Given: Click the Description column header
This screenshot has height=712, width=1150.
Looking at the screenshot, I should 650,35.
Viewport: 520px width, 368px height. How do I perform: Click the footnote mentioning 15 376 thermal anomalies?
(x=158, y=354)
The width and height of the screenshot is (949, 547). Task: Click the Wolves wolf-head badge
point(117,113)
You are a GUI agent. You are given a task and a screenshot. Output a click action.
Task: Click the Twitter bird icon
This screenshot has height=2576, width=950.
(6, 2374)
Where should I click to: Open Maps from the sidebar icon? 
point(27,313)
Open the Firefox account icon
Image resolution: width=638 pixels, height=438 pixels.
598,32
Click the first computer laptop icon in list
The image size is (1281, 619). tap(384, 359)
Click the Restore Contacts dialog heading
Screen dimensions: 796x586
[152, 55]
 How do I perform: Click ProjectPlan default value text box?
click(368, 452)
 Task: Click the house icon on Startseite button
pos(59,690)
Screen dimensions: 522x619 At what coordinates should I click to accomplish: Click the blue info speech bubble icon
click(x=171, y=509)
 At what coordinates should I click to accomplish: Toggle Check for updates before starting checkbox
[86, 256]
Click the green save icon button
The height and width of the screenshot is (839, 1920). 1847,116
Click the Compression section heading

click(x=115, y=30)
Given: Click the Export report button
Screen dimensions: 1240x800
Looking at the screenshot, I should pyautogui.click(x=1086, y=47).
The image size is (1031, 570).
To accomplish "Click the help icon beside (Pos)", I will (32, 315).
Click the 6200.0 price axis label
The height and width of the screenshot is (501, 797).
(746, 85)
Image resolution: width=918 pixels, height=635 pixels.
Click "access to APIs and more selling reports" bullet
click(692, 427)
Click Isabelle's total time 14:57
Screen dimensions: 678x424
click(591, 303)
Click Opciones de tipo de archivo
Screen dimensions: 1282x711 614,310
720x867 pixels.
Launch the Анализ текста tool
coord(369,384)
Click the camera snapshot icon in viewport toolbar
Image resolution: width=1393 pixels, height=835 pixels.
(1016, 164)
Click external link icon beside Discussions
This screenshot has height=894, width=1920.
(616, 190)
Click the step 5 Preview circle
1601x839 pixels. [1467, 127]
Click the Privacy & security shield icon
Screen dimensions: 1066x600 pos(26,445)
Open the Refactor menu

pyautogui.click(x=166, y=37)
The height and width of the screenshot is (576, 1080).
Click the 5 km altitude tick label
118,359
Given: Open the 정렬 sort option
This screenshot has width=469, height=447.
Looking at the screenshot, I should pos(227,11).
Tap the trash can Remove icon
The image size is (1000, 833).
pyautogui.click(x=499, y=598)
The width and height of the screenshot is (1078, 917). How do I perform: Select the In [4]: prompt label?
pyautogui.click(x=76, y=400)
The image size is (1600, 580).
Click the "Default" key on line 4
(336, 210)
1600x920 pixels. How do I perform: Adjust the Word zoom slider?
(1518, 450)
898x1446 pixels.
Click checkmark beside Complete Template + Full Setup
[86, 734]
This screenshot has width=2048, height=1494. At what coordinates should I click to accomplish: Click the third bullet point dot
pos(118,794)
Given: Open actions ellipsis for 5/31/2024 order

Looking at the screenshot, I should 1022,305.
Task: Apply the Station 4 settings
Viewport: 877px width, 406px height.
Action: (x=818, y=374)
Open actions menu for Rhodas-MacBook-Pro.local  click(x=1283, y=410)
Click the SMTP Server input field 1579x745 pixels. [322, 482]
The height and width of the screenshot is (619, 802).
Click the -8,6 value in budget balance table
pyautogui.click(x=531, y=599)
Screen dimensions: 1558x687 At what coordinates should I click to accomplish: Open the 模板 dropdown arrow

:::

» **Exercise aim**
Give all the lines above again, exactly.

» **The completed task**
Given: Click the Description column header
This screenshot has height=712, width=1150.
Looking at the screenshot, I should 650,35.
Viewport: 520px width, 368px height. How do I perform: Click the footnote mentioning 15 376 thermal anomalies?
(x=158, y=354)
The width and height of the screenshot is (949, 547). Task: Click the Wolves wolf-head badge
point(117,113)
You are a GUI agent. You are given a task and a screenshot. Output a click action.
Task: Click the Twitter bird icon
This screenshot has height=2576, width=950.
(6, 2374)
Where should I click to: Open Maps from the sidebar icon? 
point(27,313)
Open the Firefox account icon
Image resolution: width=638 pixels, height=438 pixels.
598,32
Click the first computer laptop icon in list
The image size is (1281, 619). tap(384, 359)
Click the Restore Contacts dialog heading
Screen dimensions: 796x586
[152, 55]
 How do I perform: Click ProjectPlan default value text box?
click(368, 452)
 Task: Click the house icon on Startseite button
pos(59,690)
Screen dimensions: 522x619 At what coordinates should I click to accomplish: Click the blue info speech bubble icon
click(x=171, y=509)
 At what coordinates should I click to accomplish: Toggle Check for updates before starting checkbox
[86, 256]
Click the green save icon button
The height and width of the screenshot is (839, 1920). 1847,116
Click the Compression section heading

click(x=115, y=30)
Given: Click the Export report button
Screen dimensions: 1240x800
Looking at the screenshot, I should pyautogui.click(x=1086, y=47).
The image size is (1031, 570).
To accomplish "Click the help icon beside (Pos)", I will (32, 315).
Click the 6200.0 price axis label
The height and width of the screenshot is (501, 797).
(746, 85)
Image resolution: width=918 pixels, height=635 pixels.
Click "access to APIs and more selling reports" bullet
click(692, 427)
Click Isabelle's total time 14:57
Screen dimensions: 678x424
click(591, 303)
Click Opciones de tipo de archivo
Screen dimensions: 1282x711 614,310
720x867 pixels.
Launch the Анализ текста tool
coord(369,384)
Click the camera snapshot icon in viewport toolbar
Image resolution: width=1393 pixels, height=835 pixels.
(1016, 164)
Click external link icon beside Discussions
This screenshot has height=894, width=1920.
(616, 190)
Click the step 5 Preview circle
1601x839 pixels. [1467, 127]
Click the Privacy & security shield icon
Screen dimensions: 1066x600 pos(26,445)
Open the Refactor menu

pyautogui.click(x=166, y=37)
The height and width of the screenshot is (576, 1080).
Click the 5 km altitude tick label
118,359
Given: Open the 정렬 sort option
This screenshot has width=469, height=447.
Looking at the screenshot, I should pos(227,11).
Tap the trash can Remove icon
The image size is (1000, 833).
pyautogui.click(x=499, y=598)
The width and height of the screenshot is (1078, 917). How do I perform: Select the In [4]: prompt label?
pyautogui.click(x=76, y=400)
The image size is (1600, 580).
Click the "Default" key on line 4
(336, 210)
1600x920 pixels. How do I perform: Adjust the Word zoom slider?
(1518, 450)
898x1446 pixels.
Click checkmark beside Complete Template + Full Setup
[86, 734]
This screenshot has width=2048, height=1494. At what coordinates should I click to accomplish: Click the third bullet point dot
pos(118,794)
Given: Open actions ellipsis for 5/31/2024 order

Looking at the screenshot, I should 1022,305.
Task: Apply the Station 4 settings
Viewport: 877px width, 406px height.
Action: (x=818, y=374)
Open actions menu for Rhodas-MacBook-Pro.local  click(x=1283, y=410)
Click the SMTP Server input field 1579x745 pixels. [322, 482]
The height and width of the screenshot is (619, 802).
Click the -8,6 value in budget balance table
pyautogui.click(x=531, y=599)
Screen dimensions: 1558x687 At what coordinates should I click to accomplish: Open the 模板 dropdown arrow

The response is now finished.